Krivouline décoche dans ses différents textes des flèches subtiles et ciblées. La réalité, l’imaginaire et la réflexion y cohabitent. Son œuvre est vaste et multiforme. Il est à la fois poète et essayiste mais aussi ce chroniqueur au regard acéré que l’on découvre dans Ville-songe. Cet ouvrage, qui regroupe dix essais des années 1990, révèle une écriture minutieuse et un auteur qui connaît remarquablement l’histoire et la mémoire poétique de sa ville. On le suit dans ses déambulations nocturnes. Il embrasse tout ce qui met ses sens en ébullition, saisit ici deux ou trois détails au vol, brosse un peu plus loin quelques portraits de proches en situations parfois burlesques, capte ailleurs des bribes d’un dialogue impromptu. Il sonde les tourments et les espoirs du temps présent. L’érudit qu’il est n’en rajoute jamais. Sa prose faite de méandres, de retours en arrière et d’arrêts instantanés en divers lieux de la cité embarque le lecteur et permet de sauter aisément du passé à l’instant T en compagnie de tous ceux qui – vivants ou morts – lui sont proches. Ce sont des peintres, des metteurs en scène ou des poètes, tous issus de la même génération, tel Léonide Aronzon (1939-1970).
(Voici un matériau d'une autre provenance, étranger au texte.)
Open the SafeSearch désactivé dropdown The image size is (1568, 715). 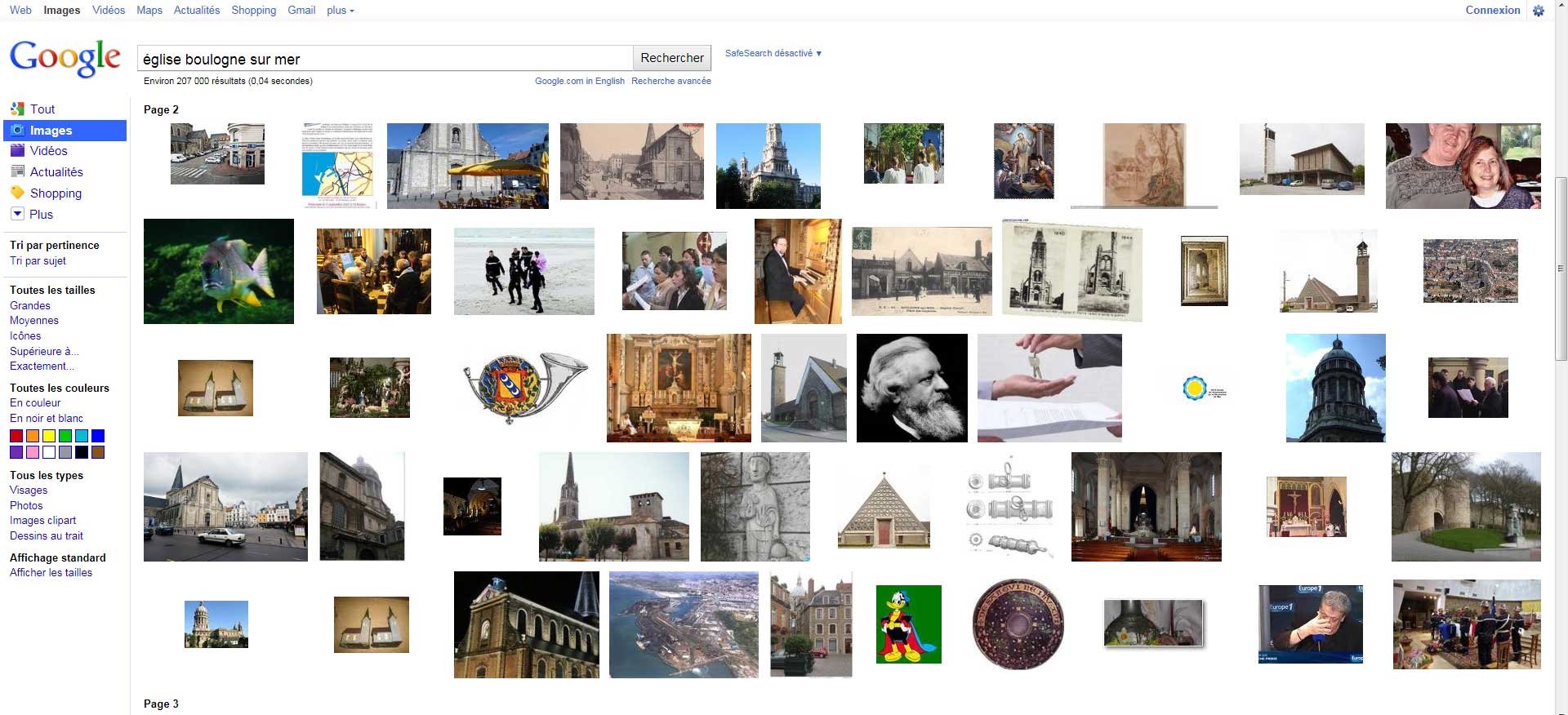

« C’est aujourd’hui l’un des rares poètes de l’underground qui conserve une chance de ne pas sombrer dans le néant avec toute notre époque de temps arrêté. Une chance d’avoir une seconde vie, quand notre morne saison culturelle fera place à des temps fertiles. »

Le second livre publié par les Hauts-fonds est une très riche anthologie des poèmes de Viktor Krivouline. S’y côtoient plusieurs périodes. Les textes amples et parfois élégiaques des premières années (qui se déploient en milieu urbain avec en toile de fond de nombreuses angoisses et déconvenues) laissent peu à peu place à des poèmes tout aussi intenses et habités mais plus brefs, plus concis, plus visuels.

« Il fait noir. Les corbeaux ont lancé
leur adieu. Et tout s’est tu. Le soufflet
de la porte a soupiré, et le tramway
s’éloigne dans les arbres. Si un visage au moins,
un seul, avait prolongé son voyage
jusque dans ces banlieues ! Ou si ces immeubles-dortoirs,
à gauche, là... Il fait noir. J’entends mieux
le prurit du silence – enflammé, brutal...
Mais on allume la télé, c’est bien !
Oui, ces voix sont salvatrices comme un rêve
répété mille fois. »

Né en 1944, Viktor Krivouline est décédé en 2001. Il lui a fallu attendre les années 1990 et la fin du régime soviétique pour être enfin publié dans son pays. On retrouve à ses côtés, parmi les plus connus dans cette génération dont le lien organique est Saint-Pétersbourg, Elena Schwarz, Sergeï Stratanovski, Léonide Aronzon, Oleg Okhapkine. À peine plus âgé, Joseph Brodsky a été, quant à lui, expulsé d’URSS en 1972.

Viktor Krivouline : Ville-songe (168 pages) et Poèmes après les poèmes (144 pages), traduits du russe et présentés par Hélène Henry, couvertures de Valéri Michine Les Hauts-Fonds.